[Screenshot grounding data]
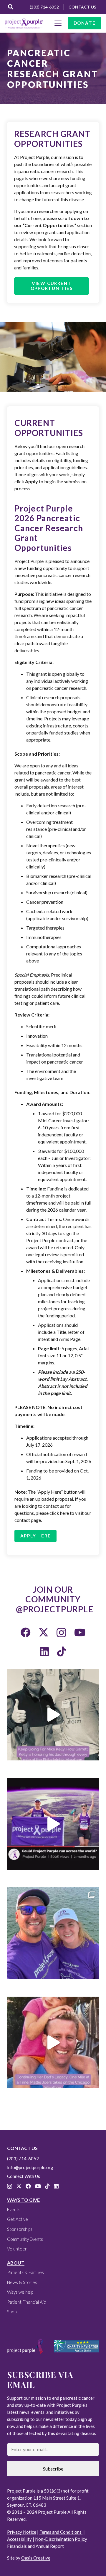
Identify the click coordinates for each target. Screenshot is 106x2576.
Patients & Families (25, 2272)
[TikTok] (61, 1651)
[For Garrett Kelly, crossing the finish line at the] (53, 1714)
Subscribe (53, 2468)
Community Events (25, 2239)
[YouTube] (79, 1632)
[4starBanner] (76, 2346)
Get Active (17, 2219)
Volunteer (17, 2248)
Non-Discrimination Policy (61, 2539)
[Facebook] (26, 1632)
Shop (11, 2311)
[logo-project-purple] (24, 23)
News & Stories (22, 2282)
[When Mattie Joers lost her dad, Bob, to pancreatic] (53, 2042)
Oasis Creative (35, 2557)
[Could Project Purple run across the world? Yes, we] (53, 1824)
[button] (10, 7)
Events (13, 2209)
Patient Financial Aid (26, 2302)
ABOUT (15, 2262)
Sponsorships (19, 2229)
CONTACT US (22, 2148)
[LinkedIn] (44, 1651)
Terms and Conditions (60, 2532)
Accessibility (19, 2539)
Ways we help (20, 2292)
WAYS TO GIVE (23, 2200)
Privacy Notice (21, 2532)
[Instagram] (61, 1632)
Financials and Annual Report (35, 2546)
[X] (44, 1632)
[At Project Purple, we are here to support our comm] (53, 1933)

TASK STATEMENT: Print all the entries again exactly as written, but without the pictures.

OUTPUT BELOW:
Identify the click coordinates for each target. Screenshot is 106x2576.
Patients & Families (25, 2272)
[TikTok] (61, 1651)
[For Garrett Kelly, crossing the finish line at the] (53, 1714)
Subscribe (53, 2468)
Community Events (25, 2239)
[YouTube] (79, 1632)
[4starBanner] (76, 2346)
Get Active (17, 2219)
Volunteer (17, 2248)
Non-Discrimination Policy (61, 2539)
[Facebook] (26, 1632)
Shop (11, 2311)
[logo-project-purple] (24, 23)
News & Stories (22, 2282)
[When Mattie Joers lost her dad, Bob, to pancreatic] (53, 2042)
Oasis Creative (35, 2557)
[Could Project Purple run across the world? Yes, we] (53, 1824)
[button] (10, 7)
Events (13, 2209)
Patient Financial Aid (26, 2302)
ABOUT (15, 2262)
Sponsorships (19, 2229)
CONTACT US (22, 2148)
[LinkedIn] (44, 1651)
Terms and Conditions (60, 2532)
Accessibility (19, 2539)
Ways we help (20, 2292)
WAYS TO GIVE (23, 2200)
Privacy Notice (21, 2532)
[Instagram] (61, 1632)
Financials and Annual Report (35, 2546)
[X] (44, 1632)
[At Project Purple, we are here to support our comm] (53, 1933)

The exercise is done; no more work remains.